• Requirements: Rewrite the rows starting at the line containing "Open the Type dropdown showing Standard" and ending at the line containing "point(1258,69)", swapping "Standard" for "Custom" and keeping everything else the same. Omit the pictures.

* Begin Records to use *

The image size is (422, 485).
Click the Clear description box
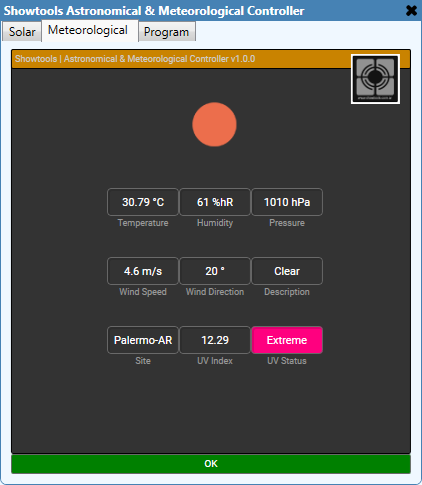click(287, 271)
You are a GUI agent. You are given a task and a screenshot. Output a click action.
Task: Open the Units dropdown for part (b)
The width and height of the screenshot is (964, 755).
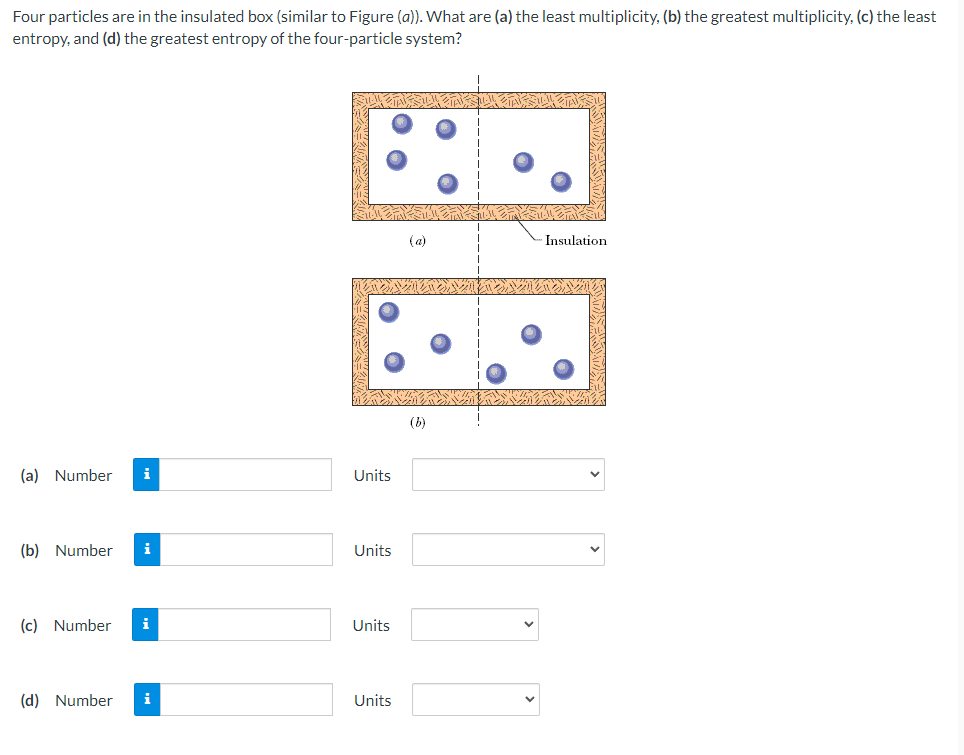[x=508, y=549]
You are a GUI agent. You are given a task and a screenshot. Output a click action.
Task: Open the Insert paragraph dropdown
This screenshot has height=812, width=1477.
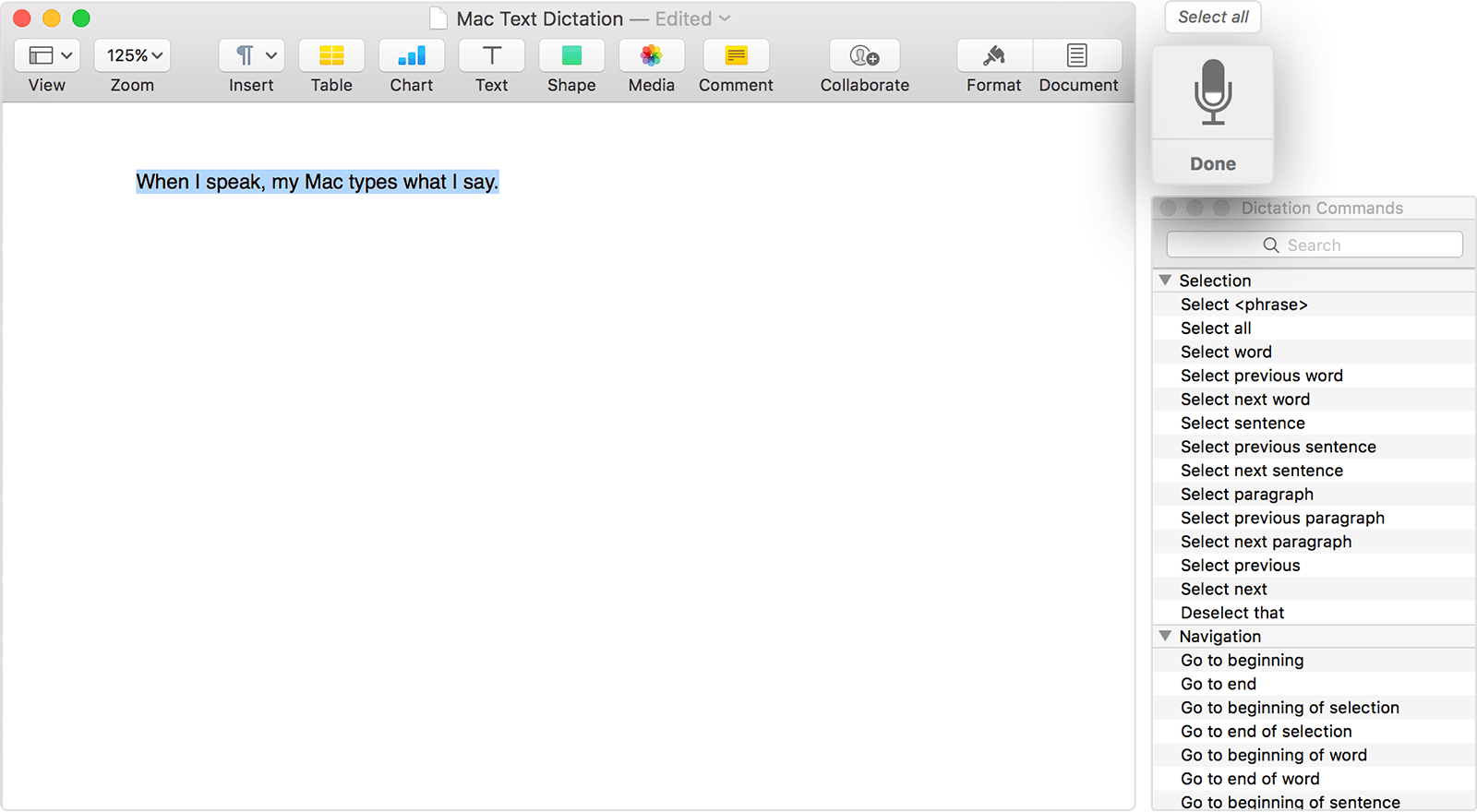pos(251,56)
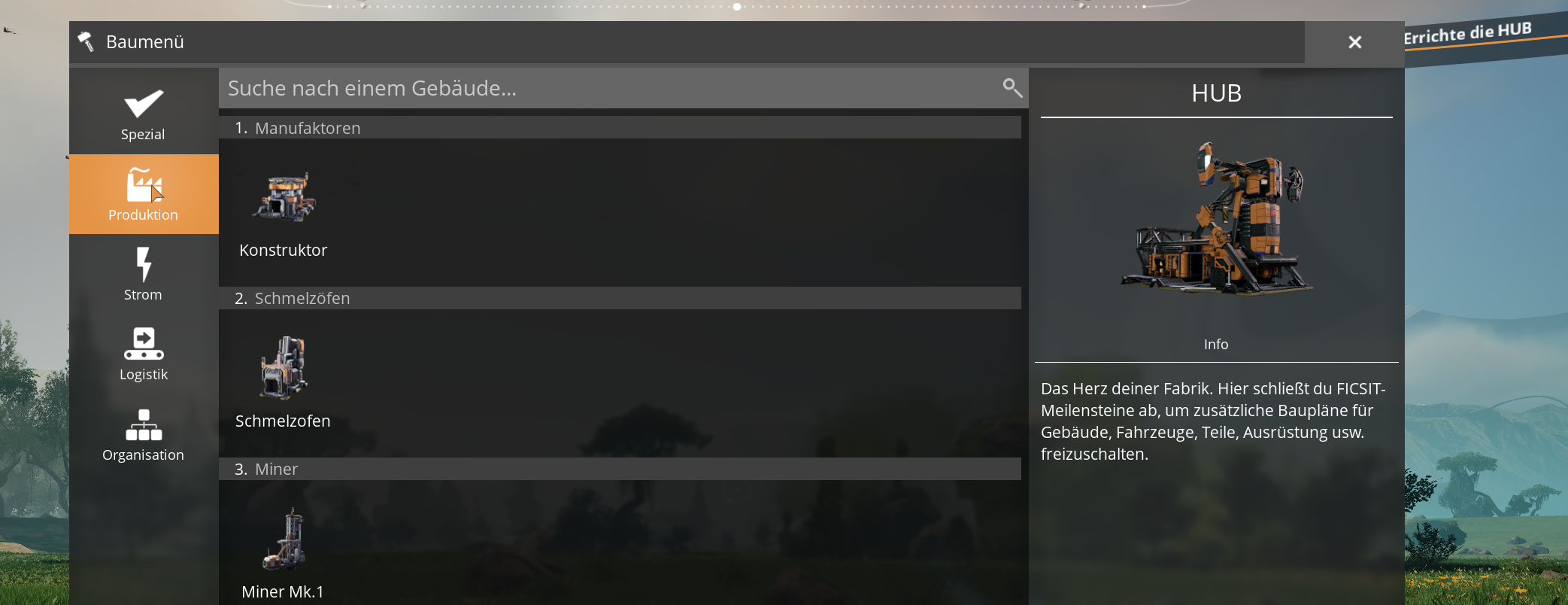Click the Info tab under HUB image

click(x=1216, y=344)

* End Records to use *
* Begin Records to use *

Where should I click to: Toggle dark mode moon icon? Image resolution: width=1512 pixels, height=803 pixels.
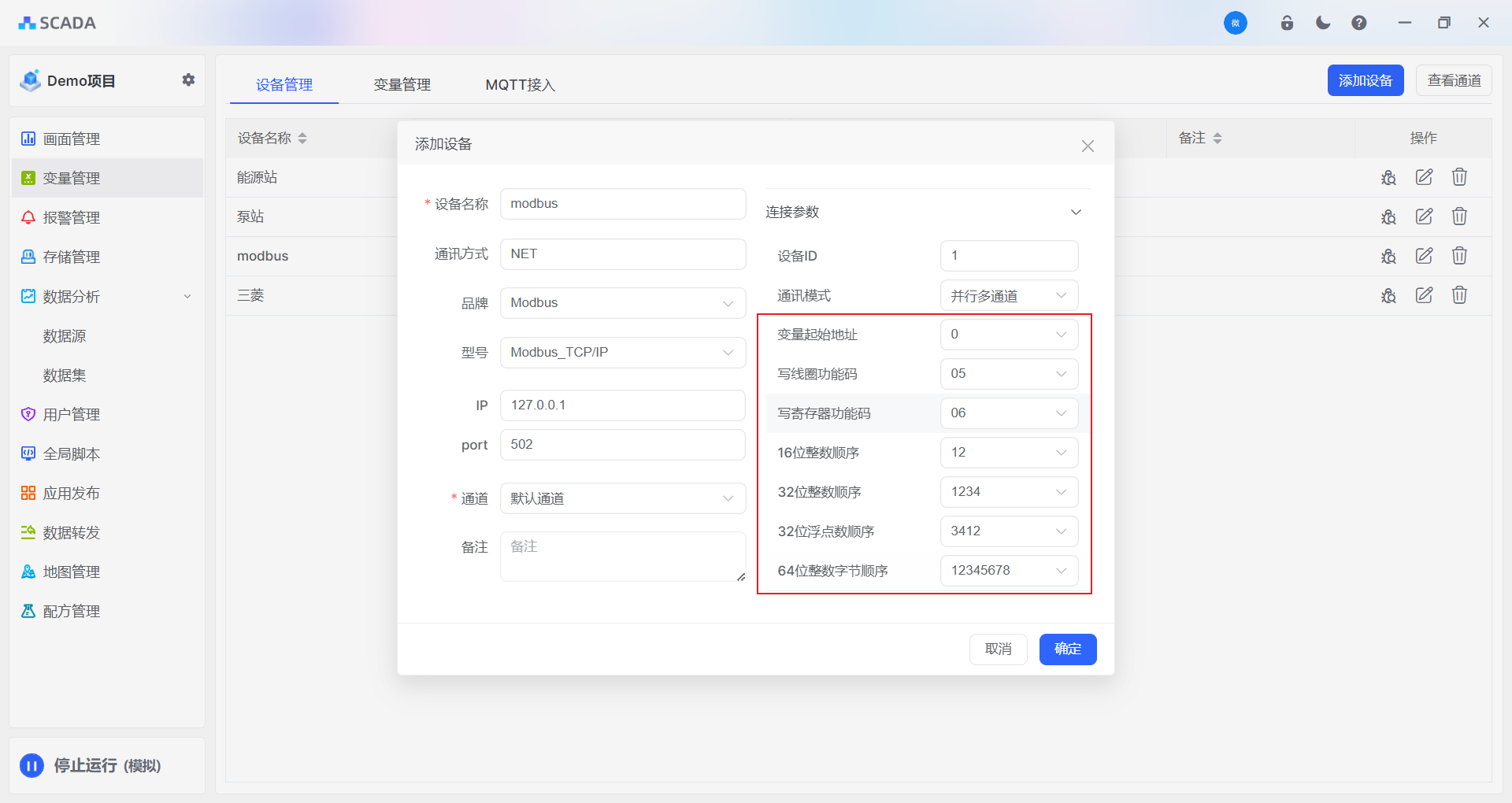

* End Records to use *
* Begin Records to use *

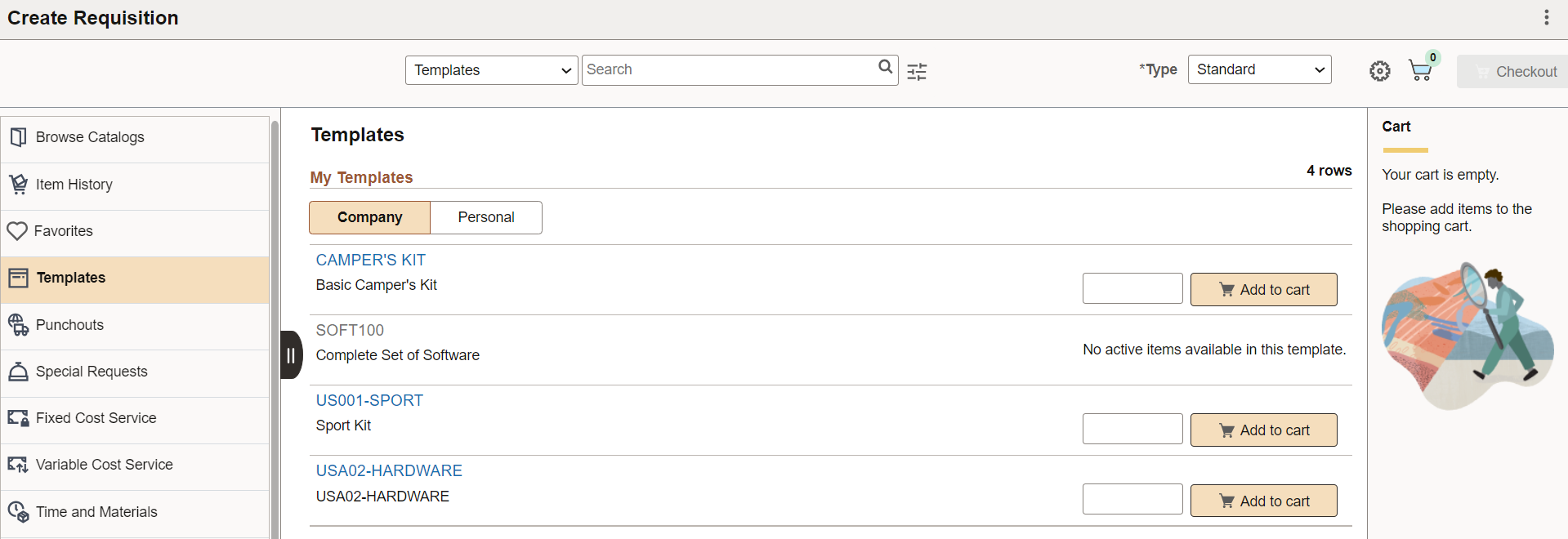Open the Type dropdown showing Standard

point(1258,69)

* End Records to use *

• Exercise result:
Open the Type dropdown showing Custom

point(1258,69)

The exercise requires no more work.